Extrait à lire:
● ● ●

Je me suis ostiné avec un type de la Citywide Housing Coalition. Regarde, Chose, on va dire qu'il n'y a pas de Jeux à Vancouver : il n'y aurait pas non plus 2 milliards pour le logement social.

Il m'a traité de journaliste accrédité. Tu défends ta game...

Justement, je la connais, la game. Le problème des Jeux, partout où ils sont tenus, n'est pas d'empêcher le logement social, le problème des Jeux est d'avoir subordonné le sport à la business olympique. Et tu ne vas pas être content d'entendre ça, ces gens-là vous ressemblent un peu : vous êtes dans la business de la pauvreté comme eux dans la business olympique. Vous fabriquez un discours, une idéologie - en fait, vous fabriquez un monstre et, après, vous passez votre temps à le nourrir.

Les Jeux de Vancouver, plus que d'autres sans doute, seront ponctués de nombreuses manifestations contre la guerre, contre la malbouffe, contre les armes, et contre... les Jeux.

● ● ●

Les données:

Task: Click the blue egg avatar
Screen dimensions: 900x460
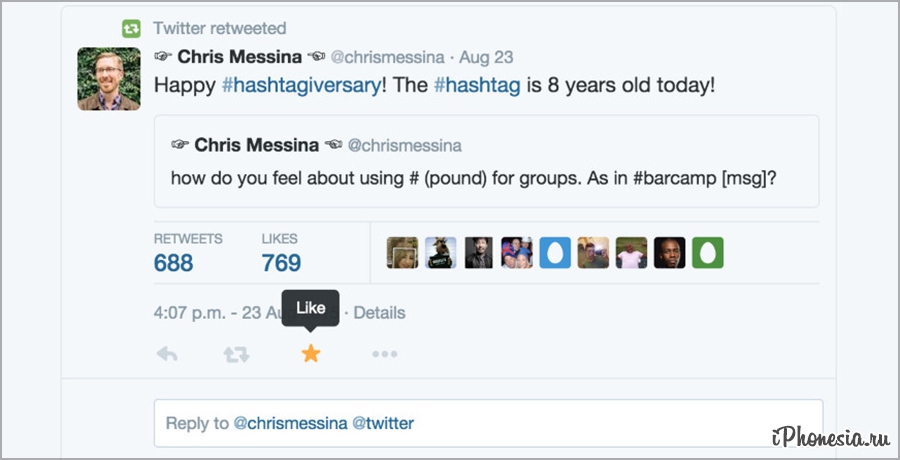Action: pos(555,253)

● ● ●

Tâches à réaliser:
1. Dans l'extrait à lire, de quel organisme fait partie le type avec qui on s'est ostiné ?
2. Recopiez l'extrait à lire de « Je me suis ostiné » jusqu'à « défends ta game... », en renommant « Citywide Housing Coalition » en « Coalition pour le logement ».
3. D'après l'extrait à lire, contre quoi les manifestations qui ponctueront les Jeux de Vancouver seront-elles dirigées ? Énumérez-les toutes.

Solutions:
1. La Citywide Housing Coalition.

2.
Je me suis ostiné avec un type de la Coalition pour le logement. Regarde, Chose, on va dire qu'il n'y a pas de Jeux à Vancouver : il n'y aurait pas non plus 2 milliards pour le logement social.

Il m'a traité de journaliste accrédité. Tu défends ta game...

3. La guerre, la malbouffe, les armes, les Jeux.